PROBLEM
Whichever lines include the word "legend", copy them as they appear in the data.

SOURCE DATA

------------

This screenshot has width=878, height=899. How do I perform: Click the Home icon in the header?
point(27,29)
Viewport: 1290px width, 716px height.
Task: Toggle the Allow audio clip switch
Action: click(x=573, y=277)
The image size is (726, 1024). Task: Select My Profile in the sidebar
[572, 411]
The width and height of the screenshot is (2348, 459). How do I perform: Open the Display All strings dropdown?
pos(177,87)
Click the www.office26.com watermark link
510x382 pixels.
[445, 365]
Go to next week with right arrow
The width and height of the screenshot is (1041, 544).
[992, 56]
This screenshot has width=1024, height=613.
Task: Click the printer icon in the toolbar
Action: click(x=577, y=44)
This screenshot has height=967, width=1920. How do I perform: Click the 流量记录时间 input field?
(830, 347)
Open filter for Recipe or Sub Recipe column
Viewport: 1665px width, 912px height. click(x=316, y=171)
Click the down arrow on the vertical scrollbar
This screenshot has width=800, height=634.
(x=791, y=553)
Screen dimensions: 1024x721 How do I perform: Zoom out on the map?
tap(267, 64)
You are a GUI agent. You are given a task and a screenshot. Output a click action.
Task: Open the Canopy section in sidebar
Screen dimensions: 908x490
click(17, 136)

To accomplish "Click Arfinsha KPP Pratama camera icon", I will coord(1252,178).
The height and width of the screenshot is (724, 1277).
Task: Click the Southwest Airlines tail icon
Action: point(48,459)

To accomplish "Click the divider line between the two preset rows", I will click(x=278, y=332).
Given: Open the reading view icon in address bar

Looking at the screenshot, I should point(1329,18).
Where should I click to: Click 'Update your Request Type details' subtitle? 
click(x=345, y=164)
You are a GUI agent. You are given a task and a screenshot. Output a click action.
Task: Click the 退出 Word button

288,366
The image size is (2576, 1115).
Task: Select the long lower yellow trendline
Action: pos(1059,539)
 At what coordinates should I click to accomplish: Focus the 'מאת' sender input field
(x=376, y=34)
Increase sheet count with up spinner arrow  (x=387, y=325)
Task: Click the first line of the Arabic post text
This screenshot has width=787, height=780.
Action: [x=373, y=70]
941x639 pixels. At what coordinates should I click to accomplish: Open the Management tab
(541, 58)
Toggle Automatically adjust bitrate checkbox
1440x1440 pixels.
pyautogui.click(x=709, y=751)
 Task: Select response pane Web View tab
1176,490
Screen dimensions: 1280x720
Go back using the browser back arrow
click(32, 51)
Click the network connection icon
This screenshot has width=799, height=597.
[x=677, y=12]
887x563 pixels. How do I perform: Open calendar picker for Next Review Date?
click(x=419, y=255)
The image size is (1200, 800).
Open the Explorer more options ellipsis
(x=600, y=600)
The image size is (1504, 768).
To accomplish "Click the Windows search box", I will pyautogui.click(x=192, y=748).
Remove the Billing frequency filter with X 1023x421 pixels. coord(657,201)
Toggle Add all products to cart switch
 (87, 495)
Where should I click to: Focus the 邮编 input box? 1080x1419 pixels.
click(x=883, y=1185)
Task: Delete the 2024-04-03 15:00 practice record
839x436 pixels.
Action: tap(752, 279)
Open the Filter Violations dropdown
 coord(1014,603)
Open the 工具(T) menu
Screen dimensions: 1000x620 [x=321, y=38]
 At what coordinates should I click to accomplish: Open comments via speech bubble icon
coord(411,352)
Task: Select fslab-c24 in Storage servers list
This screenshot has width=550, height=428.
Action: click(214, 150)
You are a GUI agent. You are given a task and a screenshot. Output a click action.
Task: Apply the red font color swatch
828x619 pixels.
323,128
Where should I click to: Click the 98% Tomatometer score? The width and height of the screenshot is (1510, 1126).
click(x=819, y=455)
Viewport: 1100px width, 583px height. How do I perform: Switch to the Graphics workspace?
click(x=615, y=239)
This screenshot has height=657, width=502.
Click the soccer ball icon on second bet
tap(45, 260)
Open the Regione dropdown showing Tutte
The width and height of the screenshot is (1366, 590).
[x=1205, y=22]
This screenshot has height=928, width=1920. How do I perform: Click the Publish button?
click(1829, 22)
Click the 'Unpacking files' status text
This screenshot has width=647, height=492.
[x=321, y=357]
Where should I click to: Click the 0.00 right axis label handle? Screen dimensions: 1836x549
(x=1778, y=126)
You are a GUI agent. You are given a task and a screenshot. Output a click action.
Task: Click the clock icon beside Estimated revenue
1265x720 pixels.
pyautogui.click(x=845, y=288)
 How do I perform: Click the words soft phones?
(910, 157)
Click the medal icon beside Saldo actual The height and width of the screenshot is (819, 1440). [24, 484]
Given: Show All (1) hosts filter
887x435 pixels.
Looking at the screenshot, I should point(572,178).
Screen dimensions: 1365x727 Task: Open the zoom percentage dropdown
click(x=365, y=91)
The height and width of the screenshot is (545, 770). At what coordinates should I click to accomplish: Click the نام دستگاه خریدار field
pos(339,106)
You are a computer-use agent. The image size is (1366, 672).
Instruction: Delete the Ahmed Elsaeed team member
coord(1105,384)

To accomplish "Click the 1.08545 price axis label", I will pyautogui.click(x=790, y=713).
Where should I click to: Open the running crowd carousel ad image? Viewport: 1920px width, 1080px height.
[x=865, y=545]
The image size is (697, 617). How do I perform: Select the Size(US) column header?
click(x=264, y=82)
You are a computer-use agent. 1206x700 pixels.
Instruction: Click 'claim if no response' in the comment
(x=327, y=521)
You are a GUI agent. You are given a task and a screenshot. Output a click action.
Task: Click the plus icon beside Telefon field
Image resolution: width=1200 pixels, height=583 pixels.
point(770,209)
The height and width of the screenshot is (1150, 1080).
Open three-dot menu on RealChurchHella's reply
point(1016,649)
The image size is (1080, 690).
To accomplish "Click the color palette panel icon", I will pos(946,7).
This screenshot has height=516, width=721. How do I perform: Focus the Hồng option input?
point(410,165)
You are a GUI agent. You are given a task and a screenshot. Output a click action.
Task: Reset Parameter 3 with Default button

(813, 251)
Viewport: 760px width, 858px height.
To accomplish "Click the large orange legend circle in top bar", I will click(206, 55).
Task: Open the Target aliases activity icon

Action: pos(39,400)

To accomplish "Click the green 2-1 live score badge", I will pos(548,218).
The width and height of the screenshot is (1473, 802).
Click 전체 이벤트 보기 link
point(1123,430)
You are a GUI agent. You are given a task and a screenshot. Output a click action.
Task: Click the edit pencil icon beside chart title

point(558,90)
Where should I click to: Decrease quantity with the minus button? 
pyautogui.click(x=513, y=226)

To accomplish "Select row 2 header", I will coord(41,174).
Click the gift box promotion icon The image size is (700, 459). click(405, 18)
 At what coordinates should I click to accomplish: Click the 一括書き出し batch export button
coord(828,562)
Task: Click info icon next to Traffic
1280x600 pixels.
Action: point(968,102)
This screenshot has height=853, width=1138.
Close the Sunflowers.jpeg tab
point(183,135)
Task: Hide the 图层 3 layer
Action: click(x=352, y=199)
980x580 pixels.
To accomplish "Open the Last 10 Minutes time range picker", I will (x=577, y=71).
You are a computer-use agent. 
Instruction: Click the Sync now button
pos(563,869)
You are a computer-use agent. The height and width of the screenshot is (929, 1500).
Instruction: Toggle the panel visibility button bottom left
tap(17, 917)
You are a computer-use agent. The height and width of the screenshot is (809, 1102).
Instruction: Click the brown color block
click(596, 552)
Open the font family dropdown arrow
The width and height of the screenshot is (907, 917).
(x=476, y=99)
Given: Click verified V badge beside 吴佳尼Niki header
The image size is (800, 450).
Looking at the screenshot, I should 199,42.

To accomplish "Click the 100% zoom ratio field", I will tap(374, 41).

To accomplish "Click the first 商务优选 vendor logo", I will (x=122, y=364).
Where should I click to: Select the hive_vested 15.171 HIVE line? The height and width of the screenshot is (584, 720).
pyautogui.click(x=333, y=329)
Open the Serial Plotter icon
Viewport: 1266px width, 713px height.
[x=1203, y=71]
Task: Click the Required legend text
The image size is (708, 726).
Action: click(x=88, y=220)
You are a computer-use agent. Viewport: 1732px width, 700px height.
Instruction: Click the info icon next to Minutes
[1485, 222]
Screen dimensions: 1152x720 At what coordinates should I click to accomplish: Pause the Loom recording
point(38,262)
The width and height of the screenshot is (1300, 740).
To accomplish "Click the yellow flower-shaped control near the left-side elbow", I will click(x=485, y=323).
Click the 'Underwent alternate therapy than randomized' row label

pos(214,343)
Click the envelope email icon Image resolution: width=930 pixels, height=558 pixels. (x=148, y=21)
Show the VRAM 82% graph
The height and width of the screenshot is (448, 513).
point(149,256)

------------

SOLUTION TO THE PROBLEM
To accomplish "Click the large orange legend circle in top bar", I will click(206, 55).
Task: Click the Required legend text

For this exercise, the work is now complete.